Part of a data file
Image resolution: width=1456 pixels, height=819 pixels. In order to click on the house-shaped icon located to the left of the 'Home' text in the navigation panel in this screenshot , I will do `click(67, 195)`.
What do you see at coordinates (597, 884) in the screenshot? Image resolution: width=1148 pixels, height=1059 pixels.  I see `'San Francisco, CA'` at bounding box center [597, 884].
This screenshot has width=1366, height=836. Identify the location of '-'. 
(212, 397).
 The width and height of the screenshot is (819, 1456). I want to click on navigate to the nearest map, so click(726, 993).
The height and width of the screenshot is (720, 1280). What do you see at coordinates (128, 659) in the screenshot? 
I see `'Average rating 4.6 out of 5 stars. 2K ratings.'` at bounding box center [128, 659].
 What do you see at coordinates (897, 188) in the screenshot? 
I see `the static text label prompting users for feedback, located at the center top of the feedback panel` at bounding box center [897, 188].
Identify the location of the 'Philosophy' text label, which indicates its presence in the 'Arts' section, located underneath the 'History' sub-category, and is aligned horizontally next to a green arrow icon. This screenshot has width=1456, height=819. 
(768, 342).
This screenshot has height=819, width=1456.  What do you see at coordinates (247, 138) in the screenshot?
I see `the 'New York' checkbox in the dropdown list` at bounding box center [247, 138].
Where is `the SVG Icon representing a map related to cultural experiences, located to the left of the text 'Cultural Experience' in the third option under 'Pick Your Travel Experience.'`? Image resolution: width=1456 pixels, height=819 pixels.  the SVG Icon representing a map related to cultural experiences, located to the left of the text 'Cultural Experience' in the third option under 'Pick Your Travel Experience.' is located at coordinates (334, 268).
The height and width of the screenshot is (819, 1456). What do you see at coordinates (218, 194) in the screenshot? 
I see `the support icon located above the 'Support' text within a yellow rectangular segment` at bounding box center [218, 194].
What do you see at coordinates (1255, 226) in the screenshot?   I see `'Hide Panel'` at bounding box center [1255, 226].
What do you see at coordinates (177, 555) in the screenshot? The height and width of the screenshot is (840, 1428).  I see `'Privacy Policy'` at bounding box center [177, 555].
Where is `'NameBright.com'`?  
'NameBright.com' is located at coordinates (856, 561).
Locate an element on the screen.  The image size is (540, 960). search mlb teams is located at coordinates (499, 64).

### WRITTEN INSTRUCTION
Copy every one of the items above word for word, without changing anything.

### OUTPUT
Image resolution: width=1456 pixels, height=819 pixels. In order to click on the house-shaped icon located to the left of the 'Home' text in the navigation panel in this screenshot , I will do `click(67, 195)`.
What do you see at coordinates (597, 884) in the screenshot? Image resolution: width=1148 pixels, height=1059 pixels.  I see `'San Francisco, CA'` at bounding box center [597, 884].
This screenshot has width=1366, height=836. Identify the location of '-'. 
(212, 397).
 The width and height of the screenshot is (819, 1456). I want to click on navigate to the nearest map, so click(726, 993).
The height and width of the screenshot is (720, 1280). What do you see at coordinates (128, 659) in the screenshot? 
I see `'Average rating 4.6 out of 5 stars. 2K ratings.'` at bounding box center [128, 659].
 What do you see at coordinates (897, 188) in the screenshot? 
I see `the static text label prompting users for feedback, located at the center top of the feedback panel` at bounding box center [897, 188].
Identify the location of the 'Philosophy' text label, which indicates its presence in the 'Arts' section, located underneath the 'History' sub-category, and is aligned horizontally next to a green arrow icon. This screenshot has width=1456, height=819. 
(768, 342).
This screenshot has height=819, width=1456.  What do you see at coordinates (247, 138) in the screenshot?
I see `the 'New York' checkbox in the dropdown list` at bounding box center [247, 138].
Where is `the SVG Icon representing a map related to cultural experiences, located to the left of the text 'Cultural Experience' in the third option under 'Pick Your Travel Experience.'`? Image resolution: width=1456 pixels, height=819 pixels.  the SVG Icon representing a map related to cultural experiences, located to the left of the text 'Cultural Experience' in the third option under 'Pick Your Travel Experience.' is located at coordinates (334, 268).
The height and width of the screenshot is (819, 1456). What do you see at coordinates (218, 194) in the screenshot? 
I see `the support icon located above the 'Support' text within a yellow rectangular segment` at bounding box center [218, 194].
What do you see at coordinates (1255, 226) in the screenshot?   I see `'Hide Panel'` at bounding box center [1255, 226].
What do you see at coordinates (177, 555) in the screenshot? The height and width of the screenshot is (840, 1428).  I see `'Privacy Policy'` at bounding box center [177, 555].
Where is `'NameBright.com'`?  
'NameBright.com' is located at coordinates (856, 561).
Locate an element on the screen.  The image size is (540, 960). search mlb teams is located at coordinates (499, 64).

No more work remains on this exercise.